Game-based investigation of standardized forward contracting for long-term resource adequacy

High and growing shares of wind and solar generation can lead to economic retirements of controllable capacity, which creates the need for long-term resource adequacy mechanisms that compensate units needed to maintain system reliability. We use game-based simulation to compare two approaches for ensuring long-term resource adequacy: capacity markets and forward contracting. We also conduct “policy prototyping” of a specific implementation of forward contracting, Standardized Fixed-Price Forward Contracts (SFPFCs). SFPFCs are standardized forward energy products sold through a centralized procurement process in which 100% of expected demand is auctioned off several years ahead of energy delivery. SFPFCs retroactively adjust contract quantities in each covered hour according to that hour’s share of total demand in the compliance period. This encourages generating companies to manage the risk of higher-than-expected demand in any given hour.
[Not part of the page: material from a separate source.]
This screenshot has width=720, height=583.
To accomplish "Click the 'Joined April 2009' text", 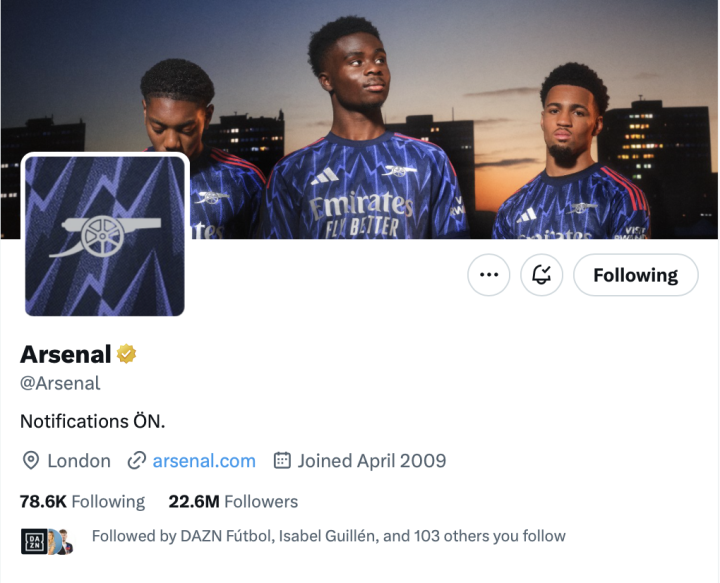I will pyautogui.click(x=371, y=461).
Our game runs suggest that forward contracting can yield significantly lower cost to load than capacity markets because it removes the incentive for gencos to exercise unilateral market power in the short-term energy market. The SFPFC implementation in our games effectively maintained system reliability and delivered moderate costs to consumers while maintaining financial viability for gencos. It did this even in scenarios with high carbon prices and high renewable shares incentivized by a Renewable Portfolio Standard (RPS) with tradable Renewable Energy Certificates (RECs).